### Aufgaben
1. Schreiben Sie aus der Rezension zu „Der schwarze Palast“ den Abschnitt wörtlich ab, der mit den Worten „Im El Salvador“ beginnt und nach „spielt Der schwarze Palast.“ endet.
2. Setzen Sie die Rezension zu „Der schwarze Palast“ im Anschluss an ihren letzten Satz fort.

### Lesetext
<<<<

Das Bedürfnis nach Aufarbeitung von Gewalterfahrungen äußert sich in der Literatur auf die unterschiedlichste Weise. Vor allem wenn es sich um Formen institutionalisierter Gewalt handelt, sind die literarischen Reaktionen besonders zahlreich und vielschichtig. In Lateinamerika gibt es beispielsweise eine Reihe sogenannter Diktatorenromane, in denen der Tyrann oder Despot im Zentrum der Handlung steht. Eine andere Art über Diktaturen zu schreiben,  präsentiert uns Horacio Castellanos Moya in seinem neusten Roman Der schwarze Palast. Und Doris Wieser präsentiert uns das Buch.

Horacio Castellanos Moya, 1957 in Tegucigalpa/Honduras geboren, wuchs in El Salvador auf und ist zurzeit nicht nur der bekannteste salvadorianische Schriftsteller, sondern auch derjenige, der die Geschichte seines Landes am umfassendsten und überzeugendsten fiktionalisiert. Wer Schwierigkeiten hat, die vielen kleinen mittelamerikanischen Länder geographisch zu verorten, wird nach der Lektüre dieser Romane zumindest eines davon nie wieder aus seinem literarischen Gedächtnis streichen können. Wie seinerzeit Miguel Ángel Asturias durch seine Bananen-Triologie Guatemala zurück auf die kulturelle Weltkarte holte, gelingt dieses Kunststück nun Castellanos Moya für El Salvador durch ein Gesamtwerk, das die unterschiedlichsten sprachlichen Register zieht und sich aus den verschiedensten Traditionen bedient.

Der Kontext

Im El Salvador des 20. Jahrhunderts herrscht – wie in den meisten anderen mittelamerikanischen Ländern – ein Klima von politischer Gewalt. Eine ganze Serie von Staatsstreichen und Guerillakriegen zerfurcht die Erinnerungen der Menschen; unzählige Familien wurden durch Tod und Exil voneinander getrennt. Bei einem Putschversuch im Jahr 1944 versuchten Militärs den faschistischen General Maximiliano Hernández Martínez zu stürzen, der das Land seit 1931 regierte und 1932 ein Blutbad unter aufständischen indigenen Bauern angerichtet hatte (La Matanza). Obwohl der Staatsstreich zunächst niederschlagen werden konnte, musste der General aufgrund des Drucks der Bevölkerung wenige Woche später abdanken. In diesem Kontext spielt Der schwarze Palast.

Das Tagebuch

Horacio Castellanos Moya (Foto: © Iván Giménez)

>>>>

### Ausgangsdaten
<<<<

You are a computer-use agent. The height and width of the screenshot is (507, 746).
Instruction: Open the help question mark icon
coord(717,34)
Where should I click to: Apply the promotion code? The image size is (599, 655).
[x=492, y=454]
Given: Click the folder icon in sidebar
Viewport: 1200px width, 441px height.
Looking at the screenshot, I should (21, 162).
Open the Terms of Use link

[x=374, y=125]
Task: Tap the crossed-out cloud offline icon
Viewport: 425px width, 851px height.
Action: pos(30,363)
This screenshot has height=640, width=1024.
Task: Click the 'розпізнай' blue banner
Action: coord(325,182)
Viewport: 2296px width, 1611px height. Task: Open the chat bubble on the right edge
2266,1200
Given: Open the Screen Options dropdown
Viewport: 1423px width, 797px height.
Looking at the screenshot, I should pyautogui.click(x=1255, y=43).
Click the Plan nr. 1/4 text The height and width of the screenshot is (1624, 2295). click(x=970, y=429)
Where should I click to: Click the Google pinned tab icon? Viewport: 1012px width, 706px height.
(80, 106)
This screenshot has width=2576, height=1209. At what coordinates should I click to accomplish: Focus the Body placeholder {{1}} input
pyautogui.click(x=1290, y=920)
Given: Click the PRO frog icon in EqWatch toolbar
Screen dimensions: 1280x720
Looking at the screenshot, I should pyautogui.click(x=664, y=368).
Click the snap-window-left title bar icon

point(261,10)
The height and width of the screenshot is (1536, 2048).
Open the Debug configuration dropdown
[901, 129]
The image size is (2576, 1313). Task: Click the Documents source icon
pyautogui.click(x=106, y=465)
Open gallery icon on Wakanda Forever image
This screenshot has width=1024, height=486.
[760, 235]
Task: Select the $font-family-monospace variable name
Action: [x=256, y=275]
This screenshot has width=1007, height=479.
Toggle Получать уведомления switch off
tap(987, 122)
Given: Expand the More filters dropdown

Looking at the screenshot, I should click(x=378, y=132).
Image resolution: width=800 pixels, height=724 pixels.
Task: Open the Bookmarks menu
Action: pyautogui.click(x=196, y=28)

>>>>

### Lösungen
1.
Im El Salvador des 20. Jahrhunderts herrscht – wie in den meisten anderen mittelamerikanischen Ländern – ein Klima von politischer Gewalt. Eine ganze Serie von Staatsstreichen und Guerillakriegen zerfurcht die Erinnerungen der Menschen; unzählige Familien wurden durch Tod und Exil voneinander getrennt. Bei einem Putschversuch im Jahr 1944 versuchten Militärs den faschistischen General Maximiliano Hernández Martínez zu stürzen, der das Land seit 1931 regierte und 1932 ein Blutbad unter aufständischen indigenen Bauern angerichtet hatte (La Matanza). Obwohl der Staatsstreich zunächst niederschlagen werden konnte, musste der General aufgrund des Drucks der Bevölkerung wenige Woche später abdanken. In diesem Kontext spielt Der schwarze Palast.

2.
Der erste Teil des Romans beginnt einige Tage vor dem Putschversuch und endet am Tag der Abdankung des Diktators. Von Kapitel zu Kapitel wechseln sich zwei Handlungsstränge miteinander ab. Einer davon besteht aus den Tagebucheintragungen Haydées, einer Frau in den Vierzigern aus einer betuchten Farmerfamilie. Ihr Mann, Pericles Aragón, ein Journalist, der in jüngeren Jahren Botschafter in Paris und Berater des Generals war, wird aufgrund eines regimekritischen Artikels Tage vor dem Putsch inhaftiert.

Haydée schildert die Ereignisse sehr kleinschrittig aus einer weiblichen, äußerst glaubwürdigen Innenperspektive heraus. Ihr Tagesablauf besteht im Wesentlichen aus Besuchen von und bei ihren Eltern, Verwandten und Freundinnen, Telefonaten, kleinen Besorgungen und dem Warten vor dem Gefängnis. Da sie um das Leben ihres Mannes und ihres am Putsch beteiligten Sohns Clemen bangt, schließt sie sich der studentischen Protestbewegung an. Ihr politischer Aktivismus bildet zum Alltag der reichen Damen, zu den Kaffeekränzchen, Schönheitssalons und Schokoladenkuchen, einen beinahe grotesken Kontrast und zeigt die Brüchigkeit ihres Wohlstands auf.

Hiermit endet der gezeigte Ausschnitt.